(begin)
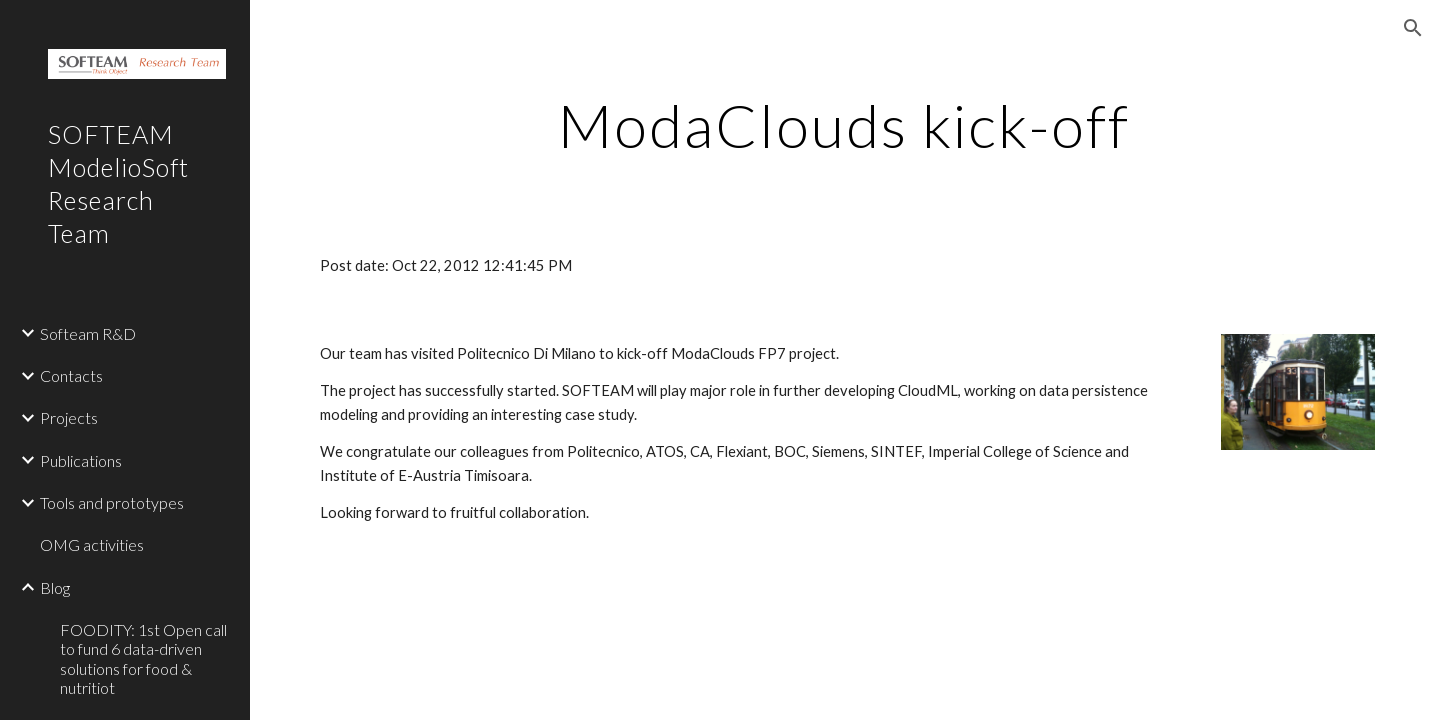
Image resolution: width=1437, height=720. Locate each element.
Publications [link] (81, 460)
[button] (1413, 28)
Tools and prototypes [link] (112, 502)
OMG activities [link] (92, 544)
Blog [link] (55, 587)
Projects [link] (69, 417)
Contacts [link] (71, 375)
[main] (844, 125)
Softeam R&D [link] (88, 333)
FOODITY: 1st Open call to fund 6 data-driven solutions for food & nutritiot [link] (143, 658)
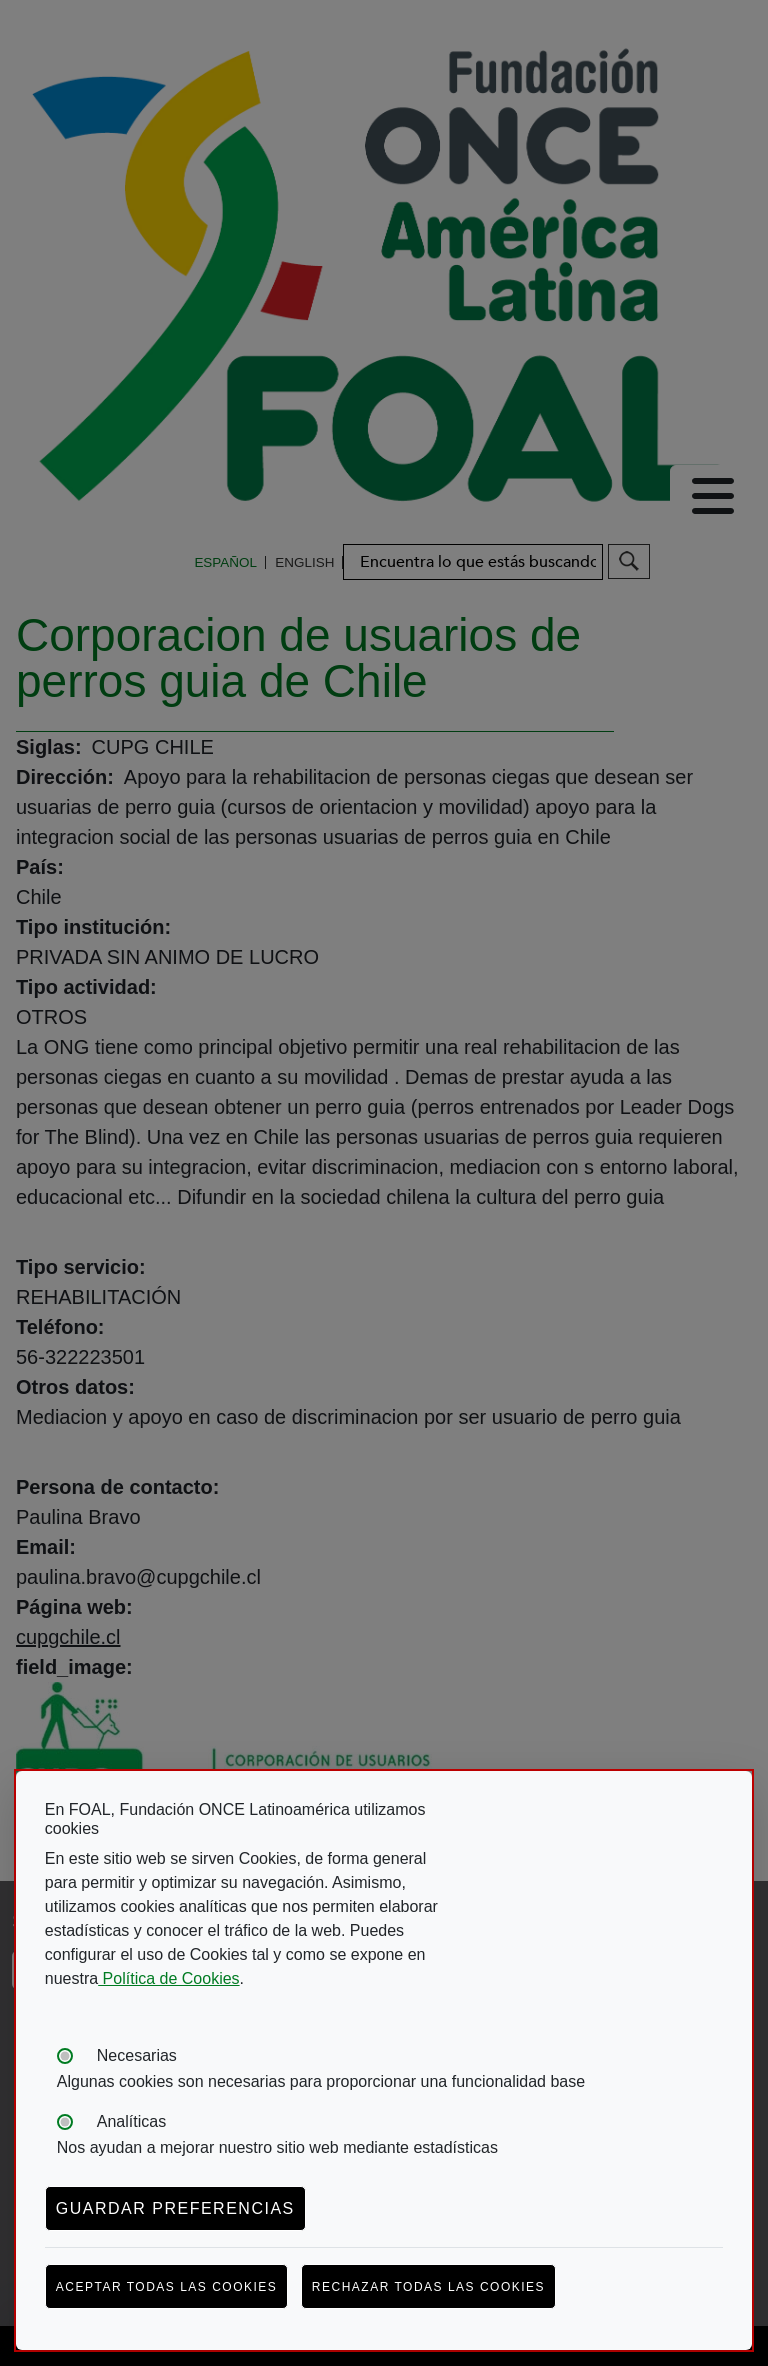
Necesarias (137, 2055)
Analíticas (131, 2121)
(end)
(begin)
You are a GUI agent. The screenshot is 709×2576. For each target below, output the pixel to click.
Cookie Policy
(end)
▶ [What to do]
Render the lines starting at the one containing "Blog [link] (55, 587)" and ending at the one containing "Analíticas (131, 2121)" as a Markdown table with the columns Row and Line, numbering each row and omitting blank lines. Leave the pictures out of the table.

▶ [Exercise solution]
| Row | Line |
|---|---|
| 1 | Blog [link] (55, 587) |
| 2 | Projects [link] (69, 417) |
| 3 | Contacts [link] (71, 375) |
| 4 | [main] (844, 125) |
| 5 | Softeam R&D [link] (88, 333) |
| 6 | FOODITY: 1st Open call to fund 6 data-driven solutions for food & nutritiot [link] (143, 658) |
| 7 | Necesarias (137, 2055) |
| 8 | Analíticas (131, 2121) |